Alcoholism is classified as a disorder because the physical condition of alcoholics results in the disturbance of the normal functioning of the body. AA and other similar groups have continued to exist without the provision of medical treatment to members because alcoholism as a disorder has not received the right acknowledgement from physicians and pharmaceutical companies (Conrad 138). During the medicalization of alcoholism, it was hard for physicians to convince policy cover providers and pharmaceutical companies to back it up because it disorder classification did not prove any connection to an individual’s genes. Instead, alcoholism classified as a disorder developing from bad life choices and social influence. Psychotherapists argue that any research that can prove the existence of a relationship between alcoholism and human genes can have a tremendous impact of its medicalization (Conrad and Schneider 161).

It is important to note that medicalization of alcoholism does not mean that the disorder is treated by the use of medicine. The treatment approach applies a therapeutic strategy that allows the patients to express themselves, accept their situation, and learn tips on dealing with their problem (Conrad 140).
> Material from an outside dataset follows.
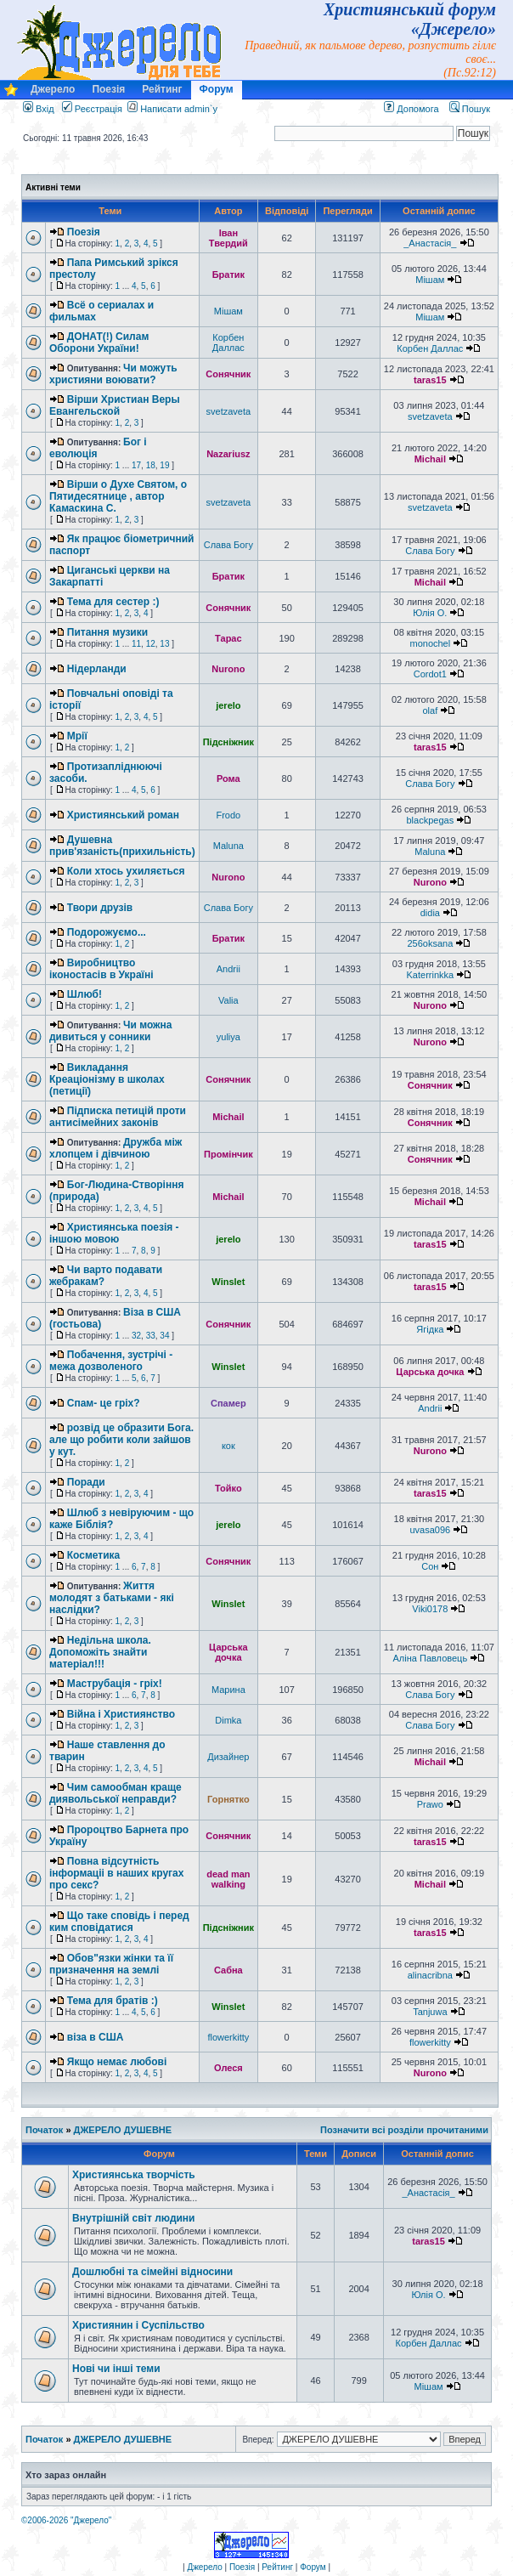  What do you see at coordinates (136, 465) in the screenshot?
I see `17` at bounding box center [136, 465].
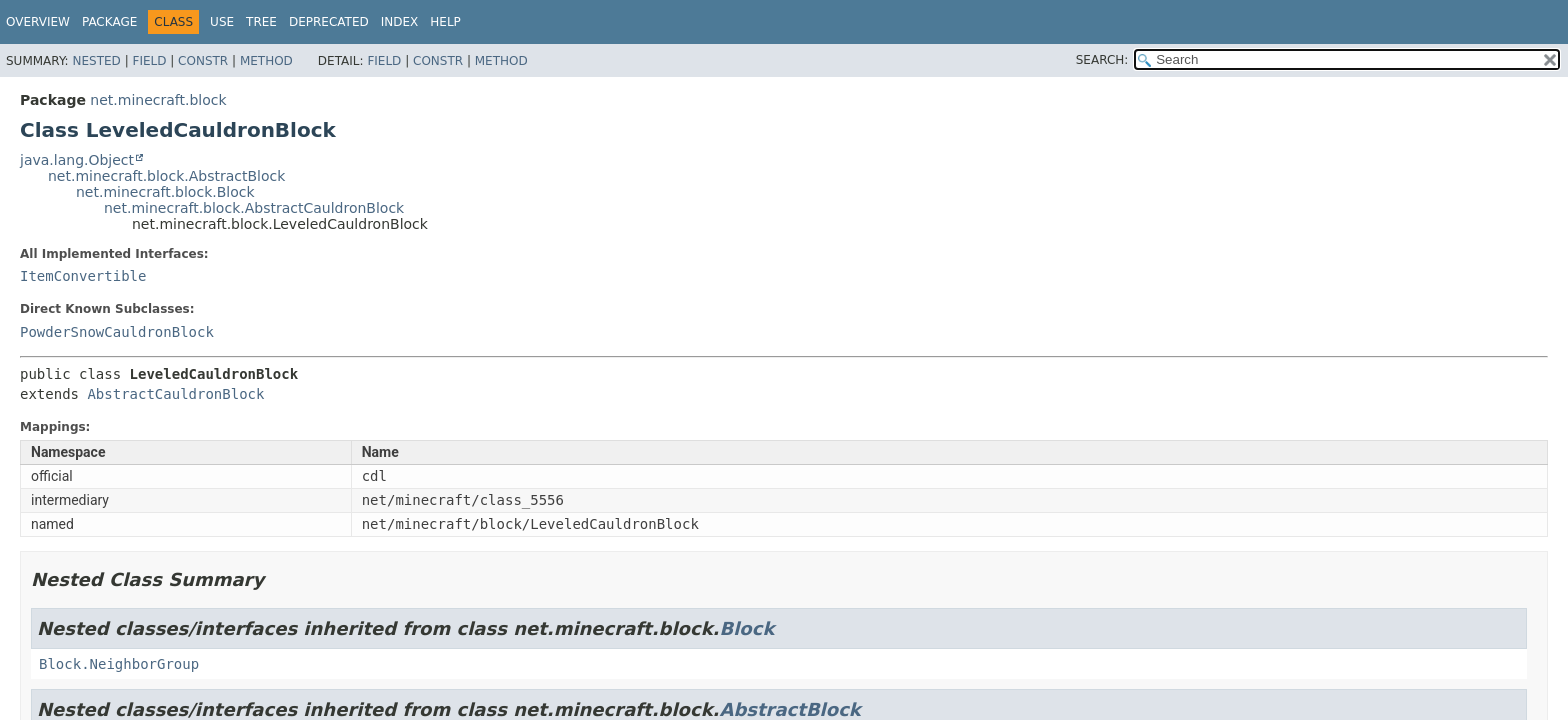 This screenshot has width=1568, height=720. What do you see at coordinates (96, 61) in the screenshot?
I see `Nested` at bounding box center [96, 61].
Up to now, alcoholism does not apply as a medical disorder because of the lack of evidence to link it with an individual’s genetic composition. Alcoholism was subject to medicalization because the condition was having serious effects on the health of the addicts (Conrad and Schneider 169). Some of the individuals were even more vulnerable to attack by certain diseases compared to those who took alcoholic drinks on a regulated scale. Studies indicate that most alcoholics are less productive and a huge burden to their family members who have to work to feed them. In addition, the studies indicate that most alcoholics rely on others to sustain their addiction, as they do not have sources of income and cannot do anything without taking alcohol (Conrad and Schneider 180). Therefore, medicalization of alcoholism happened in order to improve the health and productivity of people crippled by the disorder.

Conclusion

Medicalization is a contemporary medical subject that has completely changed people’s perceptions about life, medicine, as well as various human conditions and experiences they considered ordinary. Medicalization refers to a cognitive process through which demeanour, poignant, or physiological human conditions get pathological classification for medical treatment. Examples of human conditions subject to medicalization include sexual abuse, alcoholism, pregnancy, childbirth, obesity, and erectile dysfunction among others. Medicalization has moved human conditions and experiences from social models for medical models. Psychological experts argue that human beings are afraid of change. Medicalization introduced numerous changes to the lives of people, which they initially struggled dealing with. Critics argue that medicalization has increased people’s dependency on medicine and doctors to solve their problems.

Works Cited

Best, Joel. Images of Issues: Typifying Contemporary Social Problems. New Jersey: Transaction Publishers, 2005. Print.

Conrad, Peter. The Medicalization of Society: On the Transformation of Human Conditions into Treatable Disorders. New York: JHU Press, 2007. Print.

Conrad, Peter, and Joseph, Schneider. Deviance and Medicalization: From Badness to Sickness. California: Temple University Press, 2010. Print.

Micah, Andy, and Emma, Rich. The Medicalization of Cyber Space. New York: Routledge, 2008. Print.